[Source records]
━━━━━━━━━━

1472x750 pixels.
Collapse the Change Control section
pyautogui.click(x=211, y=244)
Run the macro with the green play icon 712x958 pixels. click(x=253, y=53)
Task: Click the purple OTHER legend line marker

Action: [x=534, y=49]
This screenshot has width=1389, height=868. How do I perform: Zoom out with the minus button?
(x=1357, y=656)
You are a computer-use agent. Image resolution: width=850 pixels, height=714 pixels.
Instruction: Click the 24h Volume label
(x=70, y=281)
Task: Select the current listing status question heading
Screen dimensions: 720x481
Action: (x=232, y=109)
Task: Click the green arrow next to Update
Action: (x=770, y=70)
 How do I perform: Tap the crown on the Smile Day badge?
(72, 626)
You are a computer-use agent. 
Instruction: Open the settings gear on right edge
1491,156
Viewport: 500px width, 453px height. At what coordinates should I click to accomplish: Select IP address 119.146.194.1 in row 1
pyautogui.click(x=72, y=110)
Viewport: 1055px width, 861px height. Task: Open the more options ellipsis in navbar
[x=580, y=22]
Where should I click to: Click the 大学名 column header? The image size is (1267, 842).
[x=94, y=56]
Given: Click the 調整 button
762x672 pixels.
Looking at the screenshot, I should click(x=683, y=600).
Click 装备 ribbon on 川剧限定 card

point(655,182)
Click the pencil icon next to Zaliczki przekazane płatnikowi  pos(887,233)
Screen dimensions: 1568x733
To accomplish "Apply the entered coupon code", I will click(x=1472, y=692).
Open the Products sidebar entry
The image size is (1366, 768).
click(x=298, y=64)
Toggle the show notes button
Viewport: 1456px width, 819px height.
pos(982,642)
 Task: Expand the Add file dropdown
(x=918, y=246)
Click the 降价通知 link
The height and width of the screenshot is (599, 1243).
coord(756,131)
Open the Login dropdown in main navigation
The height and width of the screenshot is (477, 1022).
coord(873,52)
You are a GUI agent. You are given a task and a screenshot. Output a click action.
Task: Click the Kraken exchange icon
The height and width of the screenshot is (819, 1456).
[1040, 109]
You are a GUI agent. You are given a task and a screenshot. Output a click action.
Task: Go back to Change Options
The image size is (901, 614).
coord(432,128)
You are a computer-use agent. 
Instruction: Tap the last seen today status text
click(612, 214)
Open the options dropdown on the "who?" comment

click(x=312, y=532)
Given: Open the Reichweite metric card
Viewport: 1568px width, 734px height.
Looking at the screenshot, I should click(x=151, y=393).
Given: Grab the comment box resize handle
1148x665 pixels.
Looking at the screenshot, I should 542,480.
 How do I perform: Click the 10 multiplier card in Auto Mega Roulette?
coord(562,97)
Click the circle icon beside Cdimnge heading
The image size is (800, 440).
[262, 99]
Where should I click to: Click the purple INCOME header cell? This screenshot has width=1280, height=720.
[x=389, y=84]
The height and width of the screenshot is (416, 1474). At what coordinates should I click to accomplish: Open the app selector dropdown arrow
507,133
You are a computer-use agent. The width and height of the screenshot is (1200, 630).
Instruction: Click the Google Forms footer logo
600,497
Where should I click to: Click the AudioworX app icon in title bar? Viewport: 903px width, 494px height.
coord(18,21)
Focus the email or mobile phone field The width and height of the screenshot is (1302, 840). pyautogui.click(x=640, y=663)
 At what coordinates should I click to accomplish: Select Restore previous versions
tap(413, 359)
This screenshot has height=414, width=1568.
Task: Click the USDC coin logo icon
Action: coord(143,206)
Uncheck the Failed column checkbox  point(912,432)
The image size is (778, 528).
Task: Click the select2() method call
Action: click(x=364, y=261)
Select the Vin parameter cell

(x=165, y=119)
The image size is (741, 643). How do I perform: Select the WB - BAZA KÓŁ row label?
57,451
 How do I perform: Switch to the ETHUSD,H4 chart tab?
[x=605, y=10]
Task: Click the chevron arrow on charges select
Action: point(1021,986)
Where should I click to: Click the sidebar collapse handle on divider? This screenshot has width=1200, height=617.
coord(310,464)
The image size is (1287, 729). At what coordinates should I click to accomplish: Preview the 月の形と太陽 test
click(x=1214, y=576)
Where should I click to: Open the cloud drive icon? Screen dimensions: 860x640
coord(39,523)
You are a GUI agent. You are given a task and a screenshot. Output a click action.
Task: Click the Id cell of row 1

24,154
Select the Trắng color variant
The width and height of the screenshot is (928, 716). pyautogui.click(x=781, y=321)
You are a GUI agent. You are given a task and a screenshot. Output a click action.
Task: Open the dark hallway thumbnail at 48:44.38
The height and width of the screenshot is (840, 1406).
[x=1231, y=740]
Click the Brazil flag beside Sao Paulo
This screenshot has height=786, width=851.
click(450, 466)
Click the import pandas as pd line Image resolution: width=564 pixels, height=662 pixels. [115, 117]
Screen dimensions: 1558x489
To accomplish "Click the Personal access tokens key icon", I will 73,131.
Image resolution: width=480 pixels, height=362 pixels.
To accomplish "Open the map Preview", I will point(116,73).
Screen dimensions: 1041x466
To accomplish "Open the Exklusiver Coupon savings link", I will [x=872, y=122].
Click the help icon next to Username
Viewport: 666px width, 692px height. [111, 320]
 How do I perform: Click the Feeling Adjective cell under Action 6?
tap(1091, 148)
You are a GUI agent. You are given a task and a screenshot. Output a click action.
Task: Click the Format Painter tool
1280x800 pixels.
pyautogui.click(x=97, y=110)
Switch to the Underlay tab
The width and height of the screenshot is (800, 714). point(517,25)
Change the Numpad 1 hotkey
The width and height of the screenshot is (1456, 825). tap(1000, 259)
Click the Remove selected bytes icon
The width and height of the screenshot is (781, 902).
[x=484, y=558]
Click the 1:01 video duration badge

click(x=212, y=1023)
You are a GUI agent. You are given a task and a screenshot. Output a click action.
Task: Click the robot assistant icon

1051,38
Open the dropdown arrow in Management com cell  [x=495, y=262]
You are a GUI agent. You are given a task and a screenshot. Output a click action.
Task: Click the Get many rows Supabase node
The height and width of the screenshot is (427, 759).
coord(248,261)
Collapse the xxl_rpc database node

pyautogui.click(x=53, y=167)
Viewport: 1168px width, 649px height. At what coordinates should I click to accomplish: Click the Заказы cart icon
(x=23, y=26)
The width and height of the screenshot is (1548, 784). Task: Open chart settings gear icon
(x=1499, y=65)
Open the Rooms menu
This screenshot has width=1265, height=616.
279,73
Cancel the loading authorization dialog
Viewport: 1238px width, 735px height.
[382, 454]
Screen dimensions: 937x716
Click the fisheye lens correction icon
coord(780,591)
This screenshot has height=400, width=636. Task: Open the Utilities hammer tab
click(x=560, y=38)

━━━━━━━━━━

Reproduce all the records. Keep them exact, please.

§ **THE ANSWER**
1472x750 pixels.
Collapse the Change Control section
pyautogui.click(x=211, y=244)
Run the macro with the green play icon 712x958 pixels. click(x=253, y=53)
Task: Click the purple OTHER legend line marker

Action: [x=534, y=49]
This screenshot has width=1389, height=868. How do I perform: Zoom out with the minus button?
(x=1357, y=656)
You are a computer-use agent. Image resolution: width=850 pixels, height=714 pixels.
Instruction: Click the 24h Volume label
(x=70, y=281)
Task: Select the current listing status question heading
Screen dimensions: 720x481
Action: (x=232, y=109)
Task: Click the green arrow next to Update
Action: (x=770, y=70)
 How do I perform: Tap the crown on the Smile Day badge?
(72, 626)
You are a computer-use agent. 
Instruction: Open the settings gear on right edge
1491,156
Viewport: 500px width, 453px height. At what coordinates should I click to accomplish: Select IP address 119.146.194.1 in row 1
pyautogui.click(x=72, y=110)
Viewport: 1055px width, 861px height. Task: Open the more options ellipsis in navbar
[x=580, y=22]
Where should I click to: Click the 大学名 column header? The image size is (1267, 842).
[x=94, y=56]
Given: Click the 調整 button
762x672 pixels.
Looking at the screenshot, I should click(x=683, y=600).
Click 装备 ribbon on 川剧限定 card

point(655,182)
Click the pencil icon next to Zaliczki przekazane płatnikowi  pos(887,233)
Screen dimensions: 1568x733
To accomplish "Apply the entered coupon code", I will click(x=1472, y=692).
Open the Products sidebar entry
The image size is (1366, 768).
click(x=298, y=64)
Toggle the show notes button
Viewport: 1456px width, 819px height.
pos(982,642)
 Task: Expand the Add file dropdown
(x=918, y=246)
Click the 降价通知 link
The height and width of the screenshot is (599, 1243).
coord(756,131)
Open the Login dropdown in main navigation
The height and width of the screenshot is (477, 1022).
coord(873,52)
You are a GUI agent. You are given a task and a screenshot. Output a click action.
Task: Click the Kraken exchange icon
The height and width of the screenshot is (819, 1456).
[1040, 109]
You are a GUI agent. You are given a task and a screenshot. Output a click action.
Task: Go back to Change Options
The image size is (901, 614).
coord(432,128)
You are a computer-use agent. 
Instruction: Tap the last seen today status text
click(612, 214)
Open the options dropdown on the "who?" comment

click(x=312, y=532)
Given: Open the Reichweite metric card
Viewport: 1568px width, 734px height.
Looking at the screenshot, I should click(x=151, y=393).
Given: Grab the comment box resize handle
1148x665 pixels.
Looking at the screenshot, I should 542,480.
 How do I perform: Click the 10 multiplier card in Auto Mega Roulette?
coord(562,97)
Click the circle icon beside Cdimnge heading
The image size is (800, 440).
[262, 99]
Where should I click to: Click the purple INCOME header cell? This screenshot has width=1280, height=720.
[x=389, y=84]
The height and width of the screenshot is (416, 1474). At what coordinates should I click to accomplish: Open the app selector dropdown arrow
507,133
You are a computer-use agent. The width and height of the screenshot is (1200, 630).
Instruction: Click the Google Forms footer logo
600,497
Where should I click to: Click the AudioworX app icon in title bar? Viewport: 903px width, 494px height.
coord(18,21)
Focus the email or mobile phone field The width and height of the screenshot is (1302, 840). pyautogui.click(x=640, y=663)
 At what coordinates should I click to accomplish: Select Restore previous versions
tap(413, 359)
This screenshot has height=414, width=1568.
Task: Click the USDC coin logo icon
Action: coord(143,206)
Uncheck the Failed column checkbox  point(912,432)
The image size is (778, 528).
Task: Click the select2() method call
Action: click(x=364, y=261)
Select the Vin parameter cell

(x=165, y=119)
The image size is (741, 643). How do I perform: Select the WB - BAZA KÓŁ row label?
57,451
 How do I perform: Switch to the ETHUSD,H4 chart tab?
[x=605, y=10]
Task: Click the chevron arrow on charges select
Action: point(1021,986)
Where should I click to: Click the sidebar collapse handle on divider? This screenshot has width=1200, height=617.
coord(310,464)
The image size is (1287, 729). At what coordinates should I click to accomplish: Preview the 月の形と太陽 test
click(x=1214, y=576)
Where should I click to: Open the cloud drive icon? Screen dimensions: 860x640
coord(39,523)
You are a GUI agent. You are given a task and a screenshot. Output a click action.
Task: Click the Id cell of row 1

24,154
Select the Trắng color variant
The width and height of the screenshot is (928, 716). pyautogui.click(x=781, y=321)
You are a GUI agent. You are given a task and a screenshot. Output a click action.
Task: Open the dark hallway thumbnail at 48:44.38
The height and width of the screenshot is (840, 1406).
[x=1231, y=740]
Click the Brazil flag beside Sao Paulo
This screenshot has height=786, width=851.
click(450, 466)
Click the import pandas as pd line Image resolution: width=564 pixels, height=662 pixels. [115, 117]
Screen dimensions: 1558x489
To accomplish "Click the Personal access tokens key icon", I will 73,131.
Image resolution: width=480 pixels, height=362 pixels.
To accomplish "Open the map Preview", I will point(116,73).
Screen dimensions: 1041x466
To accomplish "Open the Exklusiver Coupon savings link", I will [x=872, y=122].
Click the help icon next to Username
Viewport: 666px width, 692px height. [111, 320]
 How do I perform: Click the Feeling Adjective cell under Action 6?
tap(1091, 148)
You are a GUI agent. You are given a task and a screenshot. Output a click action.
Task: Click the Format Painter tool
1280x800 pixels.
pyautogui.click(x=97, y=110)
Switch to the Underlay tab
The width and height of the screenshot is (800, 714). point(517,25)
Change the Numpad 1 hotkey
The width and height of the screenshot is (1456, 825). tap(1000, 259)
Click the Remove selected bytes icon
The width and height of the screenshot is (781, 902).
[x=484, y=558]
Click the 1:01 video duration badge

click(x=212, y=1023)
You are a GUI agent. You are given a task and a screenshot. Output a click action.
Task: Click the robot assistant icon

1051,38
Open the dropdown arrow in Management com cell  [x=495, y=262]
You are a GUI agent. You are given a task and a screenshot. Output a click action.
Task: Click the Get many rows Supabase node
The height and width of the screenshot is (427, 759).
coord(248,261)
Collapse the xxl_rpc database node

pyautogui.click(x=53, y=167)
Viewport: 1168px width, 649px height. At what coordinates should I click to accomplish: Click the Заказы cart icon
(x=23, y=26)
The width and height of the screenshot is (1548, 784). Task: Open chart settings gear icon
(x=1499, y=65)
Open the Rooms menu
This screenshot has width=1265, height=616.
279,73
Cancel the loading authorization dialog
Viewport: 1238px width, 735px height.
[382, 454]
Screen dimensions: 937x716
Click the fisheye lens correction icon
coord(780,591)
This screenshot has height=400, width=636. Task: Open the Utilities hammer tab
click(x=560, y=38)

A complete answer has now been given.